Ed Balls introduces energy meters for schools

27 November 2009

27 November 2009 | Carly Chynoweth


Schools are to benefit from "smart" measuring tools to help them cut back on the amount of energy they use, children's secretary Ed Balls announced yesterday.

The £12 million investment will enable UK schools to get real-time information about their electricity use. Coupled with efforts by staff and pupils to turn off lights and computers for example, fuel bills could be slashed by 10 to 15 per cent.

This means the average primary school could save up to £700 a year while the average secondary school could achieve savings of £3,000 a year.

Speaking at the Specialist Schools and Academies Trust annual conference, Balls also encouraged schools, governing bodies and local authorities to work more closely together to achieve better value for money.

Balls said: "Now, more than ever, we need to ensure we are getting real value for money from our investment. "We will only achieve efficiency savings while at the same time continuing to improve school standards… by working together."

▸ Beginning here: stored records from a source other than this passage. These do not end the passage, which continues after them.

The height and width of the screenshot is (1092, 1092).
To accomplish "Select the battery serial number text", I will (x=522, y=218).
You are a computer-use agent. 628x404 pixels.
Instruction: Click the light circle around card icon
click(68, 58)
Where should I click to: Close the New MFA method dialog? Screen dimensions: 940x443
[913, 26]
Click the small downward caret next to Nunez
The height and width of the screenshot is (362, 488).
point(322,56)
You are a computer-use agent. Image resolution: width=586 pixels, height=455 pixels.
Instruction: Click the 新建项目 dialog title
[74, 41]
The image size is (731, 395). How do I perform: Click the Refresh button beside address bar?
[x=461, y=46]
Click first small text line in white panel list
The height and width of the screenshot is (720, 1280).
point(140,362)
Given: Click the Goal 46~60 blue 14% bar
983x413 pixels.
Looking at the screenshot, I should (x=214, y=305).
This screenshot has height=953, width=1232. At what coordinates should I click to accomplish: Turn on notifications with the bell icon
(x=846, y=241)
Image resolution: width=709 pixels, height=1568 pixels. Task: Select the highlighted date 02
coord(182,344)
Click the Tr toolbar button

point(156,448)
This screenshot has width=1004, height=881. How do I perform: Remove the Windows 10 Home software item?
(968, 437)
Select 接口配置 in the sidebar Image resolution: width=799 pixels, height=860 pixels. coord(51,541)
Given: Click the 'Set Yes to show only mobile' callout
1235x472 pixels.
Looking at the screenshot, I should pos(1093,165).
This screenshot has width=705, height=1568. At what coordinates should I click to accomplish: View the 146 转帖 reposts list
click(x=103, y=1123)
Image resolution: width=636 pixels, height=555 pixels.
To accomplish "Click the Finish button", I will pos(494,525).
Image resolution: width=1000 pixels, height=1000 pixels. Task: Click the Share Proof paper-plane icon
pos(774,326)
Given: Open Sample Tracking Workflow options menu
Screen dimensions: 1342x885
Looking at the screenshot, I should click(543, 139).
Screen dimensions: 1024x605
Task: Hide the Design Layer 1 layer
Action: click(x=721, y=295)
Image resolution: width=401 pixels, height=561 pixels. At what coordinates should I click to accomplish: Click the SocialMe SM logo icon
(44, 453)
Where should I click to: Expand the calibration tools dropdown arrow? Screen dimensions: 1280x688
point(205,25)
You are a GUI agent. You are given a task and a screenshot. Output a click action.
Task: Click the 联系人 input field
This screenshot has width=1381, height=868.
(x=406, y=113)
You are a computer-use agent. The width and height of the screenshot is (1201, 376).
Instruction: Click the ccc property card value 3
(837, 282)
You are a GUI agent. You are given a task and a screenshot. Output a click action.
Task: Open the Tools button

The conference coincided with the publication of a Department for Children, Schools and Families (DCSF) discussion paper, Securing our Future - Using Our Resources Well, which outlined reducing spend by 10 per cent could save schools £800 million per year.

It highlighted improving and collaborating on procurement and greater efficiency through partnering and shared services as ways of securing better value. "Almost all procurement is currently done at individual school level and in some instances by individuals with limited procurement experience," the document says. "Collective buying offers great scope for better value for money."

Using the OPEN online procurement platform, which the DCSF developed to help support schools in their procurement activities, will also help secure better deals by allowing schools and local authorities to share information.

Writing in the foreword to the publication, Balls said that head teachers and school leaders were best-placed to decide how to use resources in the best interests of children and students.